Matrix Subtraction

\( M_1=[a_{ij}] \) is a matrix of \( m \) lines and \( n \) columns (with \( m = n \) in the case of a square matrix) and \( M_2=[b_{ij}] \) is another matrix of \( m \) lines and \( n \) columns.

The subtraction of these 2 matrices \( M_1 - M_2 = [c_{ij}] \) is an unchanged size matrix with \( m \) lines and \( n \) columns, such as : $$ \forall i, j : c_{ij} = a_{ij}-b_{ij} $$

Subtracting matrices is only possible with 2 matrices of the same shape. The calculation consists in subtracting the elements in the same position in each matrix.
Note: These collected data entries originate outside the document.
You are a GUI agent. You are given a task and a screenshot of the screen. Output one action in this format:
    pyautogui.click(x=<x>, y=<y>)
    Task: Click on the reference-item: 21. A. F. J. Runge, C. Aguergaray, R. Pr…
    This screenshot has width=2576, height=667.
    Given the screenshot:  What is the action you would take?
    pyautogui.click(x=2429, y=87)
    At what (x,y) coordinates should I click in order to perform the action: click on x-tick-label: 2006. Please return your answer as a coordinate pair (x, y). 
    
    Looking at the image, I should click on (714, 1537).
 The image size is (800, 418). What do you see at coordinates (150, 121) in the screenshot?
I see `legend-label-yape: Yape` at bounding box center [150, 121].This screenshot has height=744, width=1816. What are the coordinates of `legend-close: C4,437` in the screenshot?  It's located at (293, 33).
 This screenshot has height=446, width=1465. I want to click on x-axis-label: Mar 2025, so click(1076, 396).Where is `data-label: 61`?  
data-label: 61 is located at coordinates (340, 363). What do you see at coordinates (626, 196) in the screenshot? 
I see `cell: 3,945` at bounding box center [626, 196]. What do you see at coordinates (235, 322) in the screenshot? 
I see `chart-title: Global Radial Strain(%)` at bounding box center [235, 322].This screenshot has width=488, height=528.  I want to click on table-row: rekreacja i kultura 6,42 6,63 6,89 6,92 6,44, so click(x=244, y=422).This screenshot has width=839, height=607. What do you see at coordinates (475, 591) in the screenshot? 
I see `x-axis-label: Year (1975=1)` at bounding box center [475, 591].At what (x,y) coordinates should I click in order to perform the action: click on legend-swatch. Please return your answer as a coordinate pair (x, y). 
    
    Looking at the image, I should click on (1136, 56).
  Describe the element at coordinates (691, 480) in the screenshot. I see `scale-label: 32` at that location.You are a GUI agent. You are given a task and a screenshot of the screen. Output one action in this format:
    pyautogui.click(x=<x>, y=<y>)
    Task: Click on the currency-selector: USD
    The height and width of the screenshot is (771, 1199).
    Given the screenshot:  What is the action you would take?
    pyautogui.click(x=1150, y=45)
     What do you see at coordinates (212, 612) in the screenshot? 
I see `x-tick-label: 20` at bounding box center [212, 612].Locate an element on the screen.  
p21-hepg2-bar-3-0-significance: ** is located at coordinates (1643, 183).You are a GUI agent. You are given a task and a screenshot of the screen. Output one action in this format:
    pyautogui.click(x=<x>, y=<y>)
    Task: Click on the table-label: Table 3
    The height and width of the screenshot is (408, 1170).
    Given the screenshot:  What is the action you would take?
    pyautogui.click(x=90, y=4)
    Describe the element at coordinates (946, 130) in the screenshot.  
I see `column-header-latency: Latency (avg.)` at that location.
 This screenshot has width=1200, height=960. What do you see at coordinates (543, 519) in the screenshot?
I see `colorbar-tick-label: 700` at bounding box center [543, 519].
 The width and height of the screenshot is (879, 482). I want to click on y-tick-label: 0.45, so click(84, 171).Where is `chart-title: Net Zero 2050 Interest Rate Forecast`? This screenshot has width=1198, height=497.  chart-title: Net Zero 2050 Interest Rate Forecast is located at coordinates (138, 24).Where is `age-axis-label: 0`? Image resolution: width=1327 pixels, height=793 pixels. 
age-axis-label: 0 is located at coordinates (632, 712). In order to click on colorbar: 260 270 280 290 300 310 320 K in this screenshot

Example: $$ \begin{bmatrix} 7 & 8 \\ 9 & 10 \\ 11 & 12 \end{bmatrix} - \begin{bmatrix} 1 & 2 \\ 3 & 4 \\ 5 & 6 \end{bmatrix} = \begin{bmatrix} 7-1 & 8-2 \\ 9-3 & 10-4 \\ 11-5 & 12-6 \end{bmatrix} = \begin{bmatrix} 6 & 6 \\ 6 & 6 \\ 6 & 6 \end{bmatrix} $$

The subtraction operation (or addition) of matrices is only defined with identical shapes matrices. Another operation called direct sum allows the use of matrices of different sizes and can be generalized to subtraction.